Condannato a 11 anni, pretendeva il vitalizio. Gli è andata male: no dei giudici
La sezione siciliana della Corte dei conti ha rigettato il ricorso presentato dall‘ex sindaco di Canicattì, e più volte assessore regionale dell’ Udc, Vincenzo Lo Giudice contro il provvedimento di revoca del vitalizio perché condannato anche all’interdizione perpetua dai pubblici uffici. Per i giudici contabili sono applicabili a Lo Giudice le previsioni dell’articolo 28 del Codice penale in quella parte in cui prevede che “il condannato a una pena con interdizione perpetua dai pubblici uffici, non può beneficiare degli stipendi, delle pensioni e degli assegni che siano a carico dello Stato o di un altro ente pubblico”. Prima di lui, stessa sorte era toccata all’ex governatore della Sicilia, Totò Cuffaro, condannato per favoreggiamento alla mafia.
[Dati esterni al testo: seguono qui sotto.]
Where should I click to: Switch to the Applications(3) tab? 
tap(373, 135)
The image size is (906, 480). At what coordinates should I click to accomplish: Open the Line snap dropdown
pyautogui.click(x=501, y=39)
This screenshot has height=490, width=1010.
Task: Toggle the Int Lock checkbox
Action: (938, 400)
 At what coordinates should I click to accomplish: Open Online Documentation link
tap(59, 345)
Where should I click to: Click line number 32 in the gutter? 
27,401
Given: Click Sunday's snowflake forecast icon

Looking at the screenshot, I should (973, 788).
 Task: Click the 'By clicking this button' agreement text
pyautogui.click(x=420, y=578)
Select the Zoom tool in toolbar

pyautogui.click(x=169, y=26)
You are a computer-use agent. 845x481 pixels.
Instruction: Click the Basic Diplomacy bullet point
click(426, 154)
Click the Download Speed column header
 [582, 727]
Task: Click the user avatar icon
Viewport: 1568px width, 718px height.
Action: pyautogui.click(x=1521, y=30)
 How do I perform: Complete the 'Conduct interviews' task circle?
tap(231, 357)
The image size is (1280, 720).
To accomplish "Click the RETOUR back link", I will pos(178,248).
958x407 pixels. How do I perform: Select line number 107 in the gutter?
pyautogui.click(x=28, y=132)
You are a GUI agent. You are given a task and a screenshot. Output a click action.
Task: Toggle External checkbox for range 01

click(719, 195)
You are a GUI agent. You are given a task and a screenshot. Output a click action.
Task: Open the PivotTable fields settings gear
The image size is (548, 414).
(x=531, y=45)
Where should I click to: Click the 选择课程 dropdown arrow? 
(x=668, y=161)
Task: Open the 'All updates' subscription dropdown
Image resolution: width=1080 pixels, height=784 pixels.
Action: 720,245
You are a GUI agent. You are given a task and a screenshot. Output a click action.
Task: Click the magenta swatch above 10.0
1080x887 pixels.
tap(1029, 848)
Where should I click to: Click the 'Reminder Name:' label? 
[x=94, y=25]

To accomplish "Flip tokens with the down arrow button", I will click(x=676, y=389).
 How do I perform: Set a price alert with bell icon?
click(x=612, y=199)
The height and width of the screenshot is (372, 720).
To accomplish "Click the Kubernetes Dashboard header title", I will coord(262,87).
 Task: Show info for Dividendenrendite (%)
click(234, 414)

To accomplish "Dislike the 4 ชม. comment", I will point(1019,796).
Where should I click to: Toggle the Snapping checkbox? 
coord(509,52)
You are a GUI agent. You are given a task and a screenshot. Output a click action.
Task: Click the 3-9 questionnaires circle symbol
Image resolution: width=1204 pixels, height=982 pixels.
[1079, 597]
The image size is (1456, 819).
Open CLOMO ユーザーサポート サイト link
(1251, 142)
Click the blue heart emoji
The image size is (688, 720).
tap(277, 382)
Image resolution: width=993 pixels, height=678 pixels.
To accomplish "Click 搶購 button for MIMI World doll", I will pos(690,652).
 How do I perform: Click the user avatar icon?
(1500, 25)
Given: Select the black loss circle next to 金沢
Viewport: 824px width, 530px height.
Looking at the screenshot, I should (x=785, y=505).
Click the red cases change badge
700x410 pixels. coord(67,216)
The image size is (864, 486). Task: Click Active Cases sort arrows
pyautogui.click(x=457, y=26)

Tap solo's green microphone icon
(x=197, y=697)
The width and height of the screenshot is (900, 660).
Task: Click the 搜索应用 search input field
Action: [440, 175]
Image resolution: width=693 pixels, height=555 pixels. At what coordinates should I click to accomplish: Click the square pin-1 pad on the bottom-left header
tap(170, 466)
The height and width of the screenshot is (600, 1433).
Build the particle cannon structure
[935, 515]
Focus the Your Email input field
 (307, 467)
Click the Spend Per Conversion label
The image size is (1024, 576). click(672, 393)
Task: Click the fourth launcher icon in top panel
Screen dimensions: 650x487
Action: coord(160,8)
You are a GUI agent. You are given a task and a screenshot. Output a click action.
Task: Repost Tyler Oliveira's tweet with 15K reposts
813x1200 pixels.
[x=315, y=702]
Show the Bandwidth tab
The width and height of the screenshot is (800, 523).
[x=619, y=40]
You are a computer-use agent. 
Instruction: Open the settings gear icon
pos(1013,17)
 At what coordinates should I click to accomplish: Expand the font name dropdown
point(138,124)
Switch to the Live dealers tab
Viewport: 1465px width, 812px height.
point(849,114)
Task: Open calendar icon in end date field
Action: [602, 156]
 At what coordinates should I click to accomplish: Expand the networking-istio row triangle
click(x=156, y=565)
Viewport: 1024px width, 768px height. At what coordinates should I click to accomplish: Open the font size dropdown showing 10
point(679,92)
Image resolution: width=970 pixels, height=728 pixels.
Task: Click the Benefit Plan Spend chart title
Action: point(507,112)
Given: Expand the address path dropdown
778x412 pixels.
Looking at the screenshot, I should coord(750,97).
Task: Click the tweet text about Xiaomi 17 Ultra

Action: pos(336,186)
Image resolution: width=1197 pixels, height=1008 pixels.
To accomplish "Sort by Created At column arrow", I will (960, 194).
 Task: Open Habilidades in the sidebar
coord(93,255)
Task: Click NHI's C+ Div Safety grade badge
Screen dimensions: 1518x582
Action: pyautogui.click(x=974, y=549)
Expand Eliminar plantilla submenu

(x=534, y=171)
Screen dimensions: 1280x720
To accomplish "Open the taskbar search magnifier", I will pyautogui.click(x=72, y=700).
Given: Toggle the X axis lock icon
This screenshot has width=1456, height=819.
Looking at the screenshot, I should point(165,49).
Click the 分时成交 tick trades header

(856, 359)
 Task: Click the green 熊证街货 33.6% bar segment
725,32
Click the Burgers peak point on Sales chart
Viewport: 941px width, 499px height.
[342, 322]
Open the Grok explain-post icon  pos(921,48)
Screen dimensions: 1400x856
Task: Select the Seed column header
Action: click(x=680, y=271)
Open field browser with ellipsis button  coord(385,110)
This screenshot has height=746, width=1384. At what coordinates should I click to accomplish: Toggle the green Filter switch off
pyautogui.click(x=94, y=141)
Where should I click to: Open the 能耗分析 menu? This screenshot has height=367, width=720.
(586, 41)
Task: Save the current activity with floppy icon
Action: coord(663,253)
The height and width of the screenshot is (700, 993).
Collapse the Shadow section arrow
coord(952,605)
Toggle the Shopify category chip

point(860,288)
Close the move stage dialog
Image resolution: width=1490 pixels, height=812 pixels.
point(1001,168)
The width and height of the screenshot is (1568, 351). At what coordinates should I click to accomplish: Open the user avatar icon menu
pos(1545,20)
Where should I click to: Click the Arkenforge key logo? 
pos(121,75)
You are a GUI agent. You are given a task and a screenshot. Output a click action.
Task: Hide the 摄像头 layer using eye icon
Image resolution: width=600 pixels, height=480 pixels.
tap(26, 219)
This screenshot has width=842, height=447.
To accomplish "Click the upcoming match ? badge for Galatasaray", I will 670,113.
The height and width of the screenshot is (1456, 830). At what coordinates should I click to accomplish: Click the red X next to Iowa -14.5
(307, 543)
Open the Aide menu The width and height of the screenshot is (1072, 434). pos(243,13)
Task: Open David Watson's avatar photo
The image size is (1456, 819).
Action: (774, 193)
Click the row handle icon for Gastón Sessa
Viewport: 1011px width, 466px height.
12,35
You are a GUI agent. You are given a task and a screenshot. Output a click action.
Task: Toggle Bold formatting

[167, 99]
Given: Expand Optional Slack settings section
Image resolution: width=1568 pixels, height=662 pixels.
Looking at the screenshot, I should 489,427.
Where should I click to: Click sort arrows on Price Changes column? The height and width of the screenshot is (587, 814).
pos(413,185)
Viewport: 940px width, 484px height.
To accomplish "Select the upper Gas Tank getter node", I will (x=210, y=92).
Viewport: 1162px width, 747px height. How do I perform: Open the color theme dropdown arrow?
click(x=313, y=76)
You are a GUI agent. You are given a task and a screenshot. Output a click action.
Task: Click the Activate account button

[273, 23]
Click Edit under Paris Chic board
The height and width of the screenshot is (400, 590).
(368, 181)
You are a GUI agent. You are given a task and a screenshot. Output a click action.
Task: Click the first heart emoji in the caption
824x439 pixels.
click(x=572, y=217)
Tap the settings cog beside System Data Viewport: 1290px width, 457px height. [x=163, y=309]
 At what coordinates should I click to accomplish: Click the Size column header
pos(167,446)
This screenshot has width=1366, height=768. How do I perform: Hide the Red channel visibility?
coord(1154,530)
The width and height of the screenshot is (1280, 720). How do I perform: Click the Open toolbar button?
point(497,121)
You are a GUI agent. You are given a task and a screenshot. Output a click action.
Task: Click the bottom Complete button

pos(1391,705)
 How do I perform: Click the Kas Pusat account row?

L’ex assessore Lo Giudice e la condanna
Lo Giudice era stato condannato a undici anni e quattro mesi, già scontati, nell’inchiesta “Alta mafia” culminata negli arresti del 29 marzo 2004. Secondo l’accusa aveva affidato appezzamenti di terreni confiscati alla mafia ad una cooperativa gestita dallo stessa “famiglia” a cui erano appartenuti. Altre accuse a lui contestate erano state: corruzione, riciclaggio e turbativa d’asta. Gli sono stati sequestrati beni per oltre cinque milioni di euro. Il 29 febbraio 2008 è stato condannato in primo grado a 16 anni e 8 mesi di reclusione. Nel dicembre del 2009 la pena è stata ridotta in appello a 11 anni e 4 mesi. Nel luglio 2013 dopo nove anni di carcere è tornato in libertà con obbligo di dimora a Canicattì.